- Work request
Return the records below word for word.

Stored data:
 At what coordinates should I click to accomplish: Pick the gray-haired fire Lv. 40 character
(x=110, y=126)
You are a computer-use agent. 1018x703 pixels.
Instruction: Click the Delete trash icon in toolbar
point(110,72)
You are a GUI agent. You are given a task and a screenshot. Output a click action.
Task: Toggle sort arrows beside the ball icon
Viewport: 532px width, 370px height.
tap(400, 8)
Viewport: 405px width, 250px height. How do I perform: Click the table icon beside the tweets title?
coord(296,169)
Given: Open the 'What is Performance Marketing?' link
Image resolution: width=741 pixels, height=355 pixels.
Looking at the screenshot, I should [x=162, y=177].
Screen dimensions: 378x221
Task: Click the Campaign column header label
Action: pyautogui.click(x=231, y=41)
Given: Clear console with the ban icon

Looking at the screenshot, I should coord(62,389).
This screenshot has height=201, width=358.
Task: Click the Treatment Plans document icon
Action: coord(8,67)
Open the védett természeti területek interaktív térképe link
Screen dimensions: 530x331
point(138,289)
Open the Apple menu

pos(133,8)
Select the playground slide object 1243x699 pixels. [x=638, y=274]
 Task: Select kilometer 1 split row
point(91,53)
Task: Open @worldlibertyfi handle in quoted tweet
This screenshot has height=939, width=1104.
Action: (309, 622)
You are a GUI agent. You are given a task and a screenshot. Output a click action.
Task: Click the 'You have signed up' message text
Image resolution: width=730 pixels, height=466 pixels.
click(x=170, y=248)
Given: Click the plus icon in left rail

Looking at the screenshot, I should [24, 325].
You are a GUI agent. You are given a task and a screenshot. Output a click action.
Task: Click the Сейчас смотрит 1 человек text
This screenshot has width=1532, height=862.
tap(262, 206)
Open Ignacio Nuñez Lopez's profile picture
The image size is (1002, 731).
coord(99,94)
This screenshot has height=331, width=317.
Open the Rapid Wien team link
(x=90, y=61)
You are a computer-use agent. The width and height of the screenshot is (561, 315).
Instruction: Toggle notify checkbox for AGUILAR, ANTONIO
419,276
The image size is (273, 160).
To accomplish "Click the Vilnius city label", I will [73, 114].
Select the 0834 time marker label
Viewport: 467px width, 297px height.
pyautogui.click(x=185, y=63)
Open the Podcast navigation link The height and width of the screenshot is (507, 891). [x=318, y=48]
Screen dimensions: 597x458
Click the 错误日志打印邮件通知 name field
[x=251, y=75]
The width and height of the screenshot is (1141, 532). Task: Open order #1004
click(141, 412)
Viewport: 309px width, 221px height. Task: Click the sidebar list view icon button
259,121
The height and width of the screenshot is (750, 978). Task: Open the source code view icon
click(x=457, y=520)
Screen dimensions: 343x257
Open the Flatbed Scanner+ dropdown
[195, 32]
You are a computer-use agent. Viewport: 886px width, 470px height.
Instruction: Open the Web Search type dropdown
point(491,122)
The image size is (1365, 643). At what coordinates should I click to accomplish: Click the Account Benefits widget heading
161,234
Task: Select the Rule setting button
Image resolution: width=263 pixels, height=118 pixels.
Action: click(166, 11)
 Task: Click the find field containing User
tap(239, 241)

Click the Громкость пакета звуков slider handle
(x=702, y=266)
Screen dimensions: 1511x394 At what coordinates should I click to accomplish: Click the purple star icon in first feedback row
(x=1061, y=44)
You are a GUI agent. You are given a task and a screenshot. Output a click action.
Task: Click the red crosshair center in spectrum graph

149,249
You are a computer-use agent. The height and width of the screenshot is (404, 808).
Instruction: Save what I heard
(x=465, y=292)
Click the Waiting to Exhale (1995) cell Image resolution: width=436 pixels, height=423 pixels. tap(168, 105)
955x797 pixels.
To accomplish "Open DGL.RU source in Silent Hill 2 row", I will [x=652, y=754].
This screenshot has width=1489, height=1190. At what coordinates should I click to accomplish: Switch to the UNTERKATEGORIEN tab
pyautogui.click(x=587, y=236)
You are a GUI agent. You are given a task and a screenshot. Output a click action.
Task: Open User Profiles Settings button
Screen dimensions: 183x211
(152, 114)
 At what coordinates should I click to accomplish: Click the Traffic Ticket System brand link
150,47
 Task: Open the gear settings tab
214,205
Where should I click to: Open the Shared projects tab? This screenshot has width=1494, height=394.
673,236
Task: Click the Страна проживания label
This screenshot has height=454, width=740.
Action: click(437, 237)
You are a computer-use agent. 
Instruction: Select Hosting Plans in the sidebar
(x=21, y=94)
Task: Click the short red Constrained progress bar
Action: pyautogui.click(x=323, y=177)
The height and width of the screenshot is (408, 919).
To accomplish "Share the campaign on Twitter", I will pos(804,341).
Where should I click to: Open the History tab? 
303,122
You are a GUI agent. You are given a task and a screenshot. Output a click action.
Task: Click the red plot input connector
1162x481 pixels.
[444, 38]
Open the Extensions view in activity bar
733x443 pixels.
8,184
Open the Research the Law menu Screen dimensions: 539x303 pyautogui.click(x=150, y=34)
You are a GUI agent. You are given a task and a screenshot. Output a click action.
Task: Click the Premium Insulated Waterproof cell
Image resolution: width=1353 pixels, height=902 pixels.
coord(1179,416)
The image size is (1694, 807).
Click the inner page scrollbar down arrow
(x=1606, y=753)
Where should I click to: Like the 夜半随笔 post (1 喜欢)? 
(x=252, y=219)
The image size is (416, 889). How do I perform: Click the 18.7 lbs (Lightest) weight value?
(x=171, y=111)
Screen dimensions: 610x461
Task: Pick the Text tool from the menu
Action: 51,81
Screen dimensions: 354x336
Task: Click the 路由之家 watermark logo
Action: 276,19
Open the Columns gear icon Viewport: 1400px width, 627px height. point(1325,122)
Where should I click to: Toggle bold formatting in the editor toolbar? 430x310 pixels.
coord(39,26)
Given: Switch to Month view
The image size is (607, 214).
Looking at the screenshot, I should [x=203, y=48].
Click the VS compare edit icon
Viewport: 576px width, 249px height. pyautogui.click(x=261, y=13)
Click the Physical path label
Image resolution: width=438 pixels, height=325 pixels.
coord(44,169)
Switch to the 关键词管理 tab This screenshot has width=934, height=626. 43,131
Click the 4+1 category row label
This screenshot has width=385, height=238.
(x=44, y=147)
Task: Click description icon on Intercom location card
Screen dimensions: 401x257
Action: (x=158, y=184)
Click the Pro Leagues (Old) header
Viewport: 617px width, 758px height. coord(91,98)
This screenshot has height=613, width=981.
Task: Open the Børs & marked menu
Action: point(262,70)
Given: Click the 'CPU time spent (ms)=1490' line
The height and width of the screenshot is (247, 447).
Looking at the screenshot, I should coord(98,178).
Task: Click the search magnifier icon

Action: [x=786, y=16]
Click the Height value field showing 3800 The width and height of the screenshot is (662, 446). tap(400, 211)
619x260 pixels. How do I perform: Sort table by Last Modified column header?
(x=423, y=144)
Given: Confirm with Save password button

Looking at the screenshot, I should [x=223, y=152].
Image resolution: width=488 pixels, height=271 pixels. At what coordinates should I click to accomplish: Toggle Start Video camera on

- Response to the exercise
 At what coordinates should I click to accomplish: Pick the gray-haired fire Lv. 40 character
(x=110, y=126)
You are a computer-use agent. 1018x703 pixels.
Instruction: Click the Delete trash icon in toolbar
point(110,72)
You are a GUI agent. You are given a task and a screenshot. Output a click action.
Task: Toggle sort arrows beside the ball icon
Viewport: 532px width, 370px height.
tap(400, 8)
Viewport: 405px width, 250px height. How do I perform: Click the table icon beside the tweets title?
coord(296,169)
Given: Open the 'What is Performance Marketing?' link
Image resolution: width=741 pixels, height=355 pixels.
Looking at the screenshot, I should [x=162, y=177].
Screen dimensions: 378x221
Task: Click the Campaign column header label
Action: pyautogui.click(x=231, y=41)
Given: Clear console with the ban icon

Looking at the screenshot, I should coord(62,389).
This screenshot has height=201, width=358.
Task: Click the Treatment Plans document icon
Action: coord(8,67)
Open the védett természeti területek interaktív térképe link
Screen dimensions: 530x331
point(138,289)
Open the Apple menu

pos(133,8)
Select the playground slide object 1243x699 pixels. [x=638, y=274]
 Task: Select kilometer 1 split row
point(91,53)
Task: Open @worldlibertyfi handle in quoted tweet
This screenshot has height=939, width=1104.
Action: (309, 622)
You are a GUI agent. You are given a task and a screenshot. Output a click action.
Task: Click the 'You have signed up' message text
Image resolution: width=730 pixels, height=466 pixels.
click(x=170, y=248)
Given: Click the plus icon in left rail

Looking at the screenshot, I should [24, 325].
You are a GUI agent. You are given a task and a screenshot. Output a click action.
Task: Click the Сейчас смотрит 1 человек text
This screenshot has width=1532, height=862.
tap(262, 206)
Open Ignacio Nuñez Lopez's profile picture
The image size is (1002, 731).
coord(99,94)
This screenshot has height=331, width=317.
Open the Rapid Wien team link
(x=90, y=61)
You are a computer-use agent. The width and height of the screenshot is (561, 315).
Instruction: Toggle notify checkbox for AGUILAR, ANTONIO
419,276
The image size is (273, 160).
To accomplish "Click the Vilnius city label", I will [73, 114].
Select the 0834 time marker label
Viewport: 467px width, 297px height.
pyautogui.click(x=185, y=63)
Open the Podcast navigation link The height and width of the screenshot is (507, 891). [x=318, y=48]
Screen dimensions: 597x458
Click the 错误日志打印邮件通知 name field
[x=251, y=75]
The width and height of the screenshot is (1141, 532). Task: Open order #1004
click(141, 412)
Viewport: 309px width, 221px height. Task: Click the sidebar list view icon button
259,121
The height and width of the screenshot is (750, 978). Task: Open the source code view icon
click(x=457, y=520)
Screen dimensions: 343x257
Open the Flatbed Scanner+ dropdown
[195, 32]
You are a computer-use agent. Viewport: 886px width, 470px height.
Instruction: Open the Web Search type dropdown
point(491,122)
The image size is (1365, 643). At what coordinates should I click to accomplish: Click the Account Benefits widget heading
161,234
Task: Select the Rule setting button
Image resolution: width=263 pixels, height=118 pixels.
Action: click(166, 11)
 Task: Click the find field containing User
tap(239, 241)

Click the Громкость пакета звуков slider handle
(x=702, y=266)
Screen dimensions: 1511x394 At what coordinates should I click to accomplish: Click the purple star icon in first feedback row
(x=1061, y=44)
You are a GUI agent. You are given a task and a screenshot. Output a click action.
Task: Click the red crosshair center in spectrum graph

149,249
You are a computer-use agent. The height and width of the screenshot is (404, 808).
Instruction: Save what I heard
(x=465, y=292)
Click the Waiting to Exhale (1995) cell Image resolution: width=436 pixels, height=423 pixels. tap(168, 105)
955x797 pixels.
To accomplish "Open DGL.RU source in Silent Hill 2 row", I will [x=652, y=754].
This screenshot has width=1489, height=1190. At what coordinates should I click to accomplish: Switch to the UNTERKATEGORIEN tab
pyautogui.click(x=587, y=236)
You are a GUI agent. You are given a task and a screenshot. Output a click action.
Task: Open User Profiles Settings button
Screen dimensions: 183x211
(152, 114)
 At what coordinates should I click to accomplish: Click the Traffic Ticket System brand link
150,47
 Task: Open the gear settings tab
214,205
Where should I click to: Open the Shared projects tab? This screenshot has width=1494, height=394.
673,236
Task: Click the Страна проживания label
This screenshot has height=454, width=740.
Action: click(437, 237)
You are a computer-use agent. 
Instruction: Select Hosting Plans in the sidebar
(x=21, y=94)
Task: Click the short red Constrained progress bar
Action: pyautogui.click(x=323, y=177)
The height and width of the screenshot is (408, 919).
To accomplish "Share the campaign on Twitter", I will pos(804,341).
Where should I click to: Open the History tab? 
303,122
You are a GUI agent. You are given a task and a screenshot. Output a click action.
Task: Click the red plot input connector
1162x481 pixels.
[444, 38]
Open the Extensions view in activity bar
733x443 pixels.
8,184
Open the Research the Law menu Screen dimensions: 539x303 pyautogui.click(x=150, y=34)
You are a GUI agent. You are given a task and a screenshot. Output a click action.
Task: Click the Premium Insulated Waterproof cell
Image resolution: width=1353 pixels, height=902 pixels.
coord(1179,416)
The image size is (1694, 807).
Click the inner page scrollbar down arrow
(x=1606, y=753)
Where should I click to: Like the 夜半随笔 post (1 喜欢)? 
(x=252, y=219)
The image size is (416, 889). How do I perform: Click the 18.7 lbs (Lightest) weight value?
(x=171, y=111)
Screen dimensions: 610x461
Task: Pick the Text tool from the menu
Action: 51,81
Screen dimensions: 354x336
Task: Click the 路由之家 watermark logo
Action: 276,19
Open the Columns gear icon Viewport: 1400px width, 627px height. point(1325,122)
Where should I click to: Toggle bold formatting in the editor toolbar? 430x310 pixels.
coord(39,26)
Given: Switch to Month view
The image size is (607, 214).
Looking at the screenshot, I should [x=203, y=48].
Click the VS compare edit icon
Viewport: 576px width, 249px height. pyautogui.click(x=261, y=13)
Click the Physical path label
Image resolution: width=438 pixels, height=325 pixels.
coord(44,169)
Switch to the 关键词管理 tab This screenshot has width=934, height=626. 43,131
Click the 4+1 category row label
This screenshot has width=385, height=238.
(x=44, y=147)
Task: Click description icon on Intercom location card
Screen dimensions: 401x257
Action: (x=158, y=184)
Click the Pro Leagues (Old) header
Viewport: 617px width, 758px height. coord(91,98)
This screenshot has height=613, width=981.
Task: Open the Børs & marked menu
Action: point(262,70)
Given: Click the 'CPU time spent (ms)=1490' line
The height and width of the screenshot is (247, 447).
Looking at the screenshot, I should coord(98,178).
Task: Click the search magnifier icon

Action: [x=786, y=16]
Click the Height value field showing 3800 The width and height of the screenshot is (662, 446). tap(400, 211)
619x260 pixels. How do I perform: Sort table by Last Modified column header?
(x=423, y=144)
Given: Confirm with Save password button

Looking at the screenshot, I should [x=223, y=152].
Image resolution: width=488 pixels, height=271 pixels. At what coordinates should I click to accomplish: Toggle Start Video camera on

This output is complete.